The top five pitfalls to avoid when implementing SOAR
I was recently in a room full of CISOs and the topic-du-jour was SOAR. The headline on the PowerPoint slide read “SOAR or SORE?” — a joke to get the conversation started.
Given limited budgets and the general shortage of experienced security talent, most of the CISOs in the room were already looking to automation to help bridge the gap between their operational reality and the unrealistic expectations of the rest of the business. But was automation really closing that gap? “No” was the popular response, which came amid a smattering of “not yets” and “it’s starting to.” It seemed that at least some orgs were beginning to implement systems that were automating workflows and streamlining security operations.

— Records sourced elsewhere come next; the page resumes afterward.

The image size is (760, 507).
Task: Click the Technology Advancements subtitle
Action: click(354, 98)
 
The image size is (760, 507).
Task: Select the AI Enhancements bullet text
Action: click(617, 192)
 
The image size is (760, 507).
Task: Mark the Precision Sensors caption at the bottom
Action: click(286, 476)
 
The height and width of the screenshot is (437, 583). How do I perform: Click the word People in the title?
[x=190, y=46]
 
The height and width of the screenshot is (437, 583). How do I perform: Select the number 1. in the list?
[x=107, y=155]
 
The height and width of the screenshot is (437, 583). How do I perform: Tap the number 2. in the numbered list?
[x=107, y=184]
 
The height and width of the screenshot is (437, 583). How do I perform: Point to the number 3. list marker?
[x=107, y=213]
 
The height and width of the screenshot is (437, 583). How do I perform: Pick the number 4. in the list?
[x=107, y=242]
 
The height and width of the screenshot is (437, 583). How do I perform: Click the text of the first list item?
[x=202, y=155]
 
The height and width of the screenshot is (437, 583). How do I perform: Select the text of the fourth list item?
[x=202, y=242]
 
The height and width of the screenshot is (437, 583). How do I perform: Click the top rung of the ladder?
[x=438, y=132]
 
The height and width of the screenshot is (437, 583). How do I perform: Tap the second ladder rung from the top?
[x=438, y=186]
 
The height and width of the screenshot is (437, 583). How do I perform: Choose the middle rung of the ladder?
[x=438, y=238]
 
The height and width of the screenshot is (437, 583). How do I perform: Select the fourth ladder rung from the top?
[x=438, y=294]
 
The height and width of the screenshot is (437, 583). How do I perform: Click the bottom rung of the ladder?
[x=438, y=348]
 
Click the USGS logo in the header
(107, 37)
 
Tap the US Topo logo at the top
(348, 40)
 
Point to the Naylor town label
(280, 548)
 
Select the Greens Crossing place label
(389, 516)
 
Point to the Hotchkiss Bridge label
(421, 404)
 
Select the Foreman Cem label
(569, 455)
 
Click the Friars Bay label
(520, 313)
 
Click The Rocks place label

But is merely beginning to automate things here and there enough to say that you’re doing SOAR?
What is SOAR?
As it turns out, it all depends on how you interpret the definition of SOAR. Some say it’s not SOAR unless it can operate independently without human intervention. Others claim SOAR is a ticketing system, or case management system, but not the IT ticketing system, but maybe not a ticketing system at all. All of these definitions and interpretations can make your head spin. Whether or not you believe robots can replace humans entirely (we don’t, by the way), I don’t think these disagreements about definitions matter much.
For our purposes, let’s define SOAR broadly. It’s some set of technologies that helps you integrate the security tech you already have (and will add over time) and weave it together so it saves you time and helps your humans scale better. Yes, I understand that Python.org or /bin/bash probably both qualify as SOAR according to this definition. Let’s assume for a moment I’m not stressed out about that. A little history explains why.
But what really is SOAR?
Longer ago than I’d like to think about, I worked on the security team at America Online. At the time, we had to build much of our technology in house because what was available commercially (or even as open source) wouldn’t work at our scale “out of the box.” It’s the same sort of problem folks like Netflix and Google faced years later. So we ended up building middleware (pretty sure this is what SOAR was called back then) to streamline a variety of security workflows to support identity and access management, authorization management and incident response.
One of the initial challenges we had when trying to automate from point A to point Z was that the “business rules” kept changing under our feet. That made it hard to code the steps in between. So we built a generic system to automate the parts that were largely static, left a few key steps in the middle for humans and then technology picked the workflows back up again and finished the process. Here’s a quick IAM example: 1) let software collect information from managers about who needed access to what; 2) let the software provision access directly where APIs were available and 3) create tickets for humans where APIs were absent. Then, when all access was provisioned, handle the notifications and track the access over time to ensure it was disabled if not used in 90 days or if not renewed by managers after 365.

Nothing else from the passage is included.